Give back, unchanged, the lines between the one holding "Click the 13:19:17 timeline marker circle" and the one holding "The image size is (1298, 924).", inclusive.

━━ Information supplied ━━

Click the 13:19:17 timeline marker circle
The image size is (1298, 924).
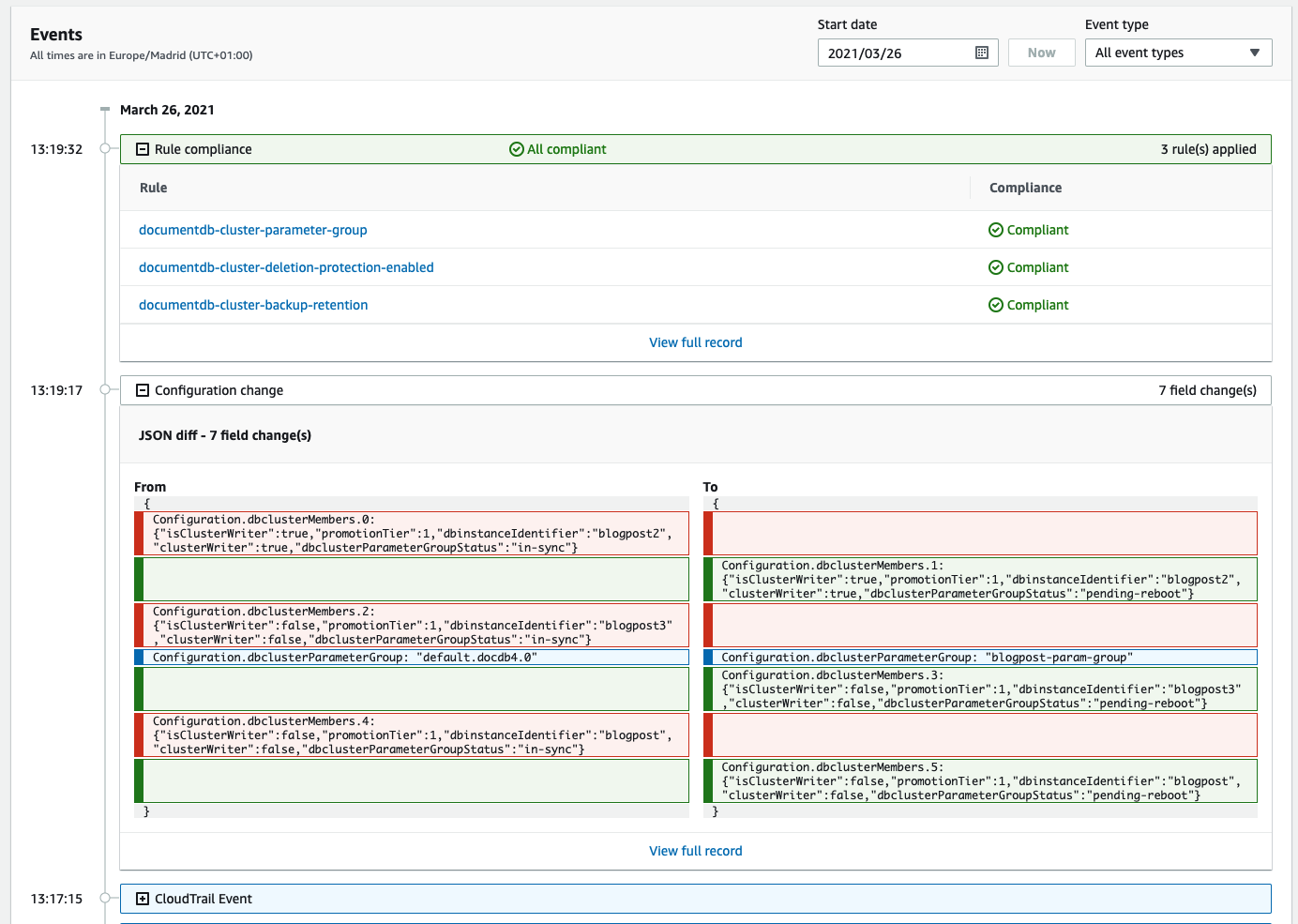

━━━
━━ Information supplied ━━

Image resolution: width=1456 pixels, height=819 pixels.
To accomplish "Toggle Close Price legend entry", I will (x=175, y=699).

━━━
━━ Information supplied ━━

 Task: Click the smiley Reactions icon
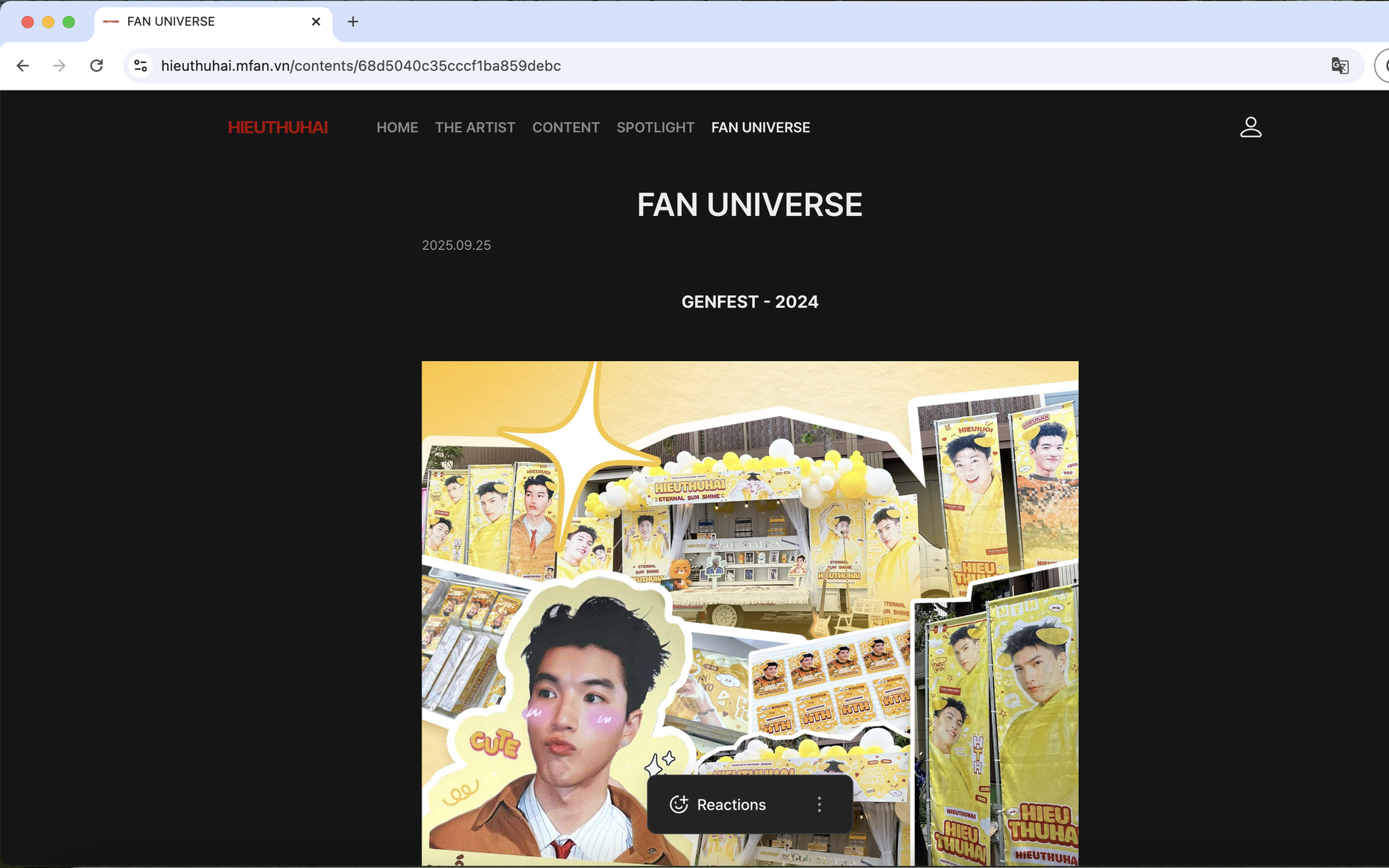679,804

━━━

◆ Reply to the task ◆
Click the 13:19:17 timeline marker circle
The image size is (1298, 924).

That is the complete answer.